Mike Hoggard does have an ace up his… well it’s not
exactly a sleeve… in that he claims that the whiffy old leathers used to belong
to
Paul McCartney, and all of that sweat occurred because he
was gigging with
the Beatles.
It’s too late to put your hands back up now.
Mike says that he was given the trousers by the band’s manager
Brian
Epstein, after a gig with his jazz band at the Cavern Club in
Liverpool, probably late in 1961. He’d found them in the band’s dressing room
after the Beatles set, with the name “Paul” written just below the waistband,
and Brian said to keep them.
He told
BBC News (who also have pictures):
“The trousers were in a bag hanging up. Epstein said to take them because he
wanted to get them out of the leather and into these suits. So I took them and I
wore them. At the time they
[The Beatles] weren’t famous at all, so
there was no sort of thought about ‘I’ve got something that’s massively
invaluable’ or anything like that, just I fancied a pair of leather
trousers.”
Now, it would be very easy to find an old handkerchief, write the name
Ringo on it and claim it as a Beatle artifact, but Mike’s son
in law
Paul Bennett-Todd, initially a sceptic, has put the
pants through some rigorous tests to determine their provenance, not the least
of which is examining photos of Paul in 1961, to see if there are common creases
and marks that would identify the right pair:
“We can see creases that are indicative of the way that a person might wear
those trousers – it’s like a fingerprint, almost. They’re exactly the right
inside leg measurement and they’re exactly the right waist measurement.

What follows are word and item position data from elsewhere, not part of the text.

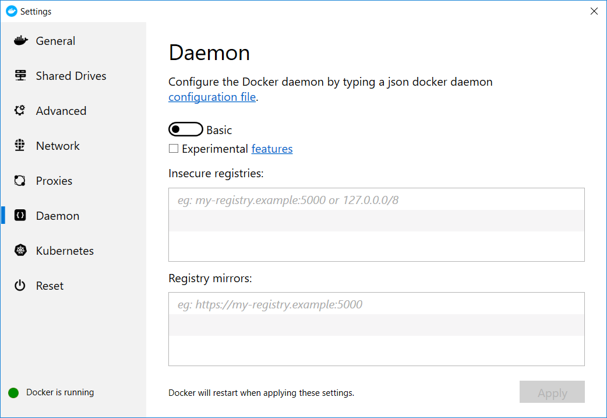The image size is (607, 418).
Task: Open the Kubernetes settings section
Action: coord(65,250)
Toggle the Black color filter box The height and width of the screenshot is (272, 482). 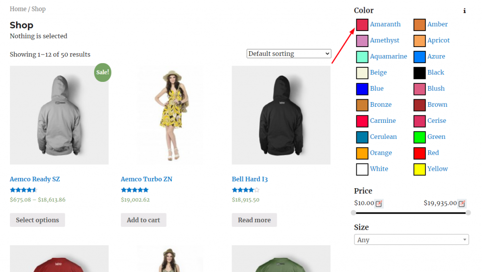pos(419,73)
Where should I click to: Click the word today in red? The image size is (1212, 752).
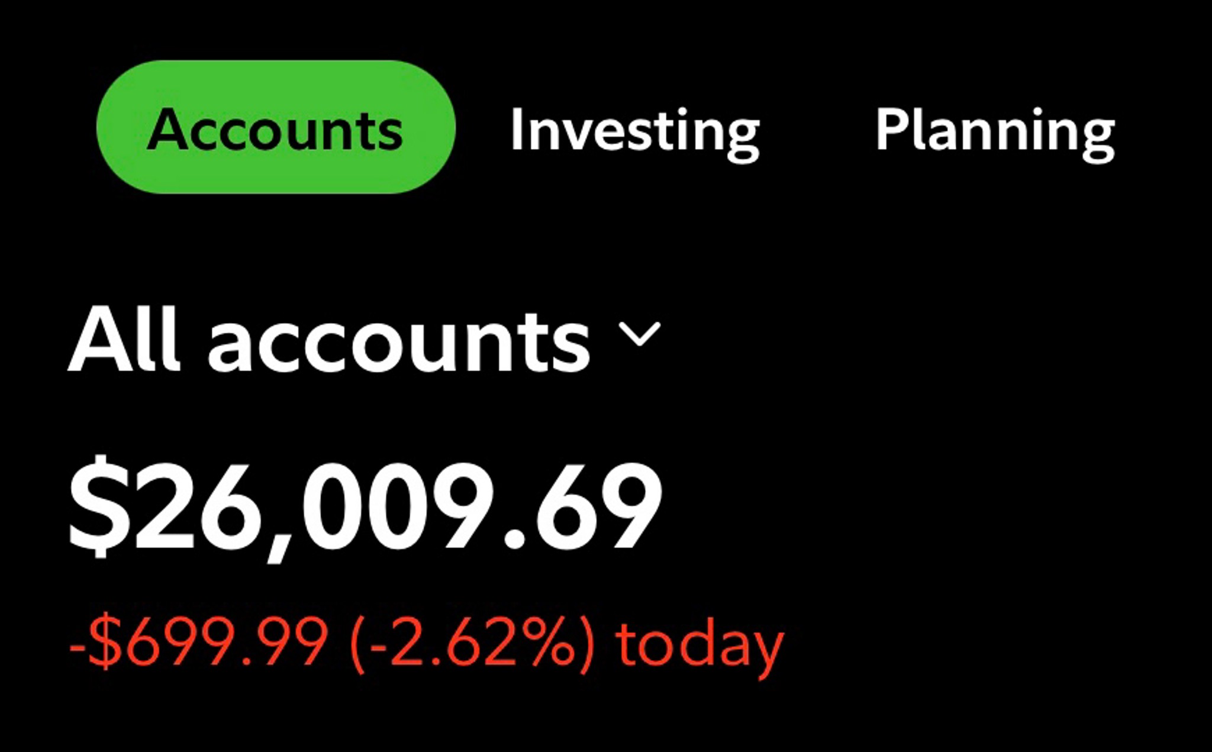(x=700, y=646)
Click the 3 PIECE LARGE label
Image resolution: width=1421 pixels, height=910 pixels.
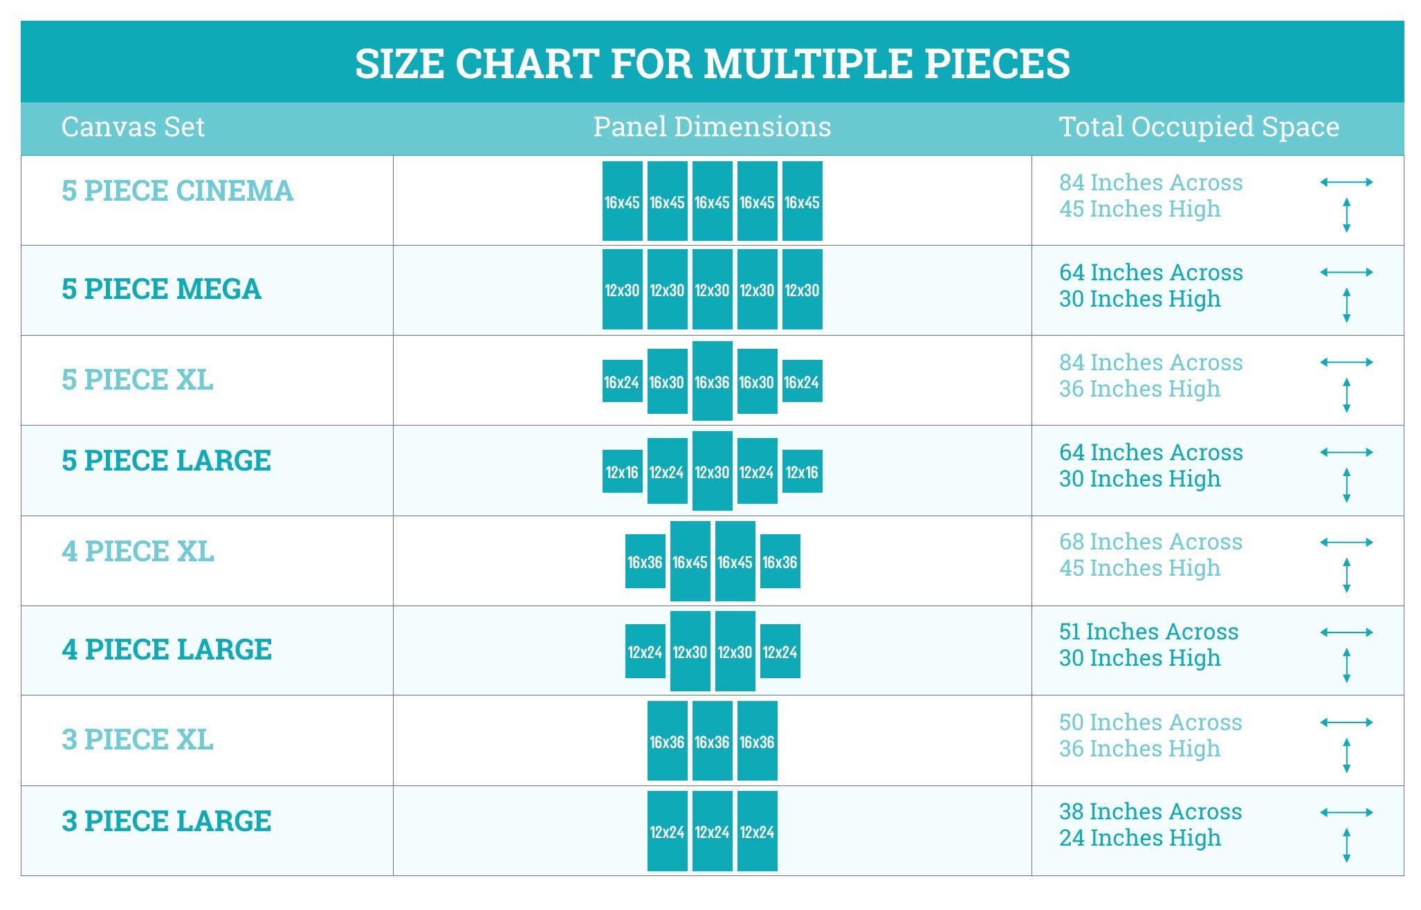point(167,821)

“They [the Beatles] went to a small independent tailor in St Paul’s district
of Hamburg and commissioned the trousers to be made. That’s what makes these
trousers so very individual.”
Now both men are hoping to sell the trousers to a museum, possibly motivated
by the £110,450 a leather jacket of
George Harrison’s fetched
at auction last December.
Sir Paul, who could conceivably just ask for his pants back, has not
commented on whether he wants them. He didn’t even put his hand up just now.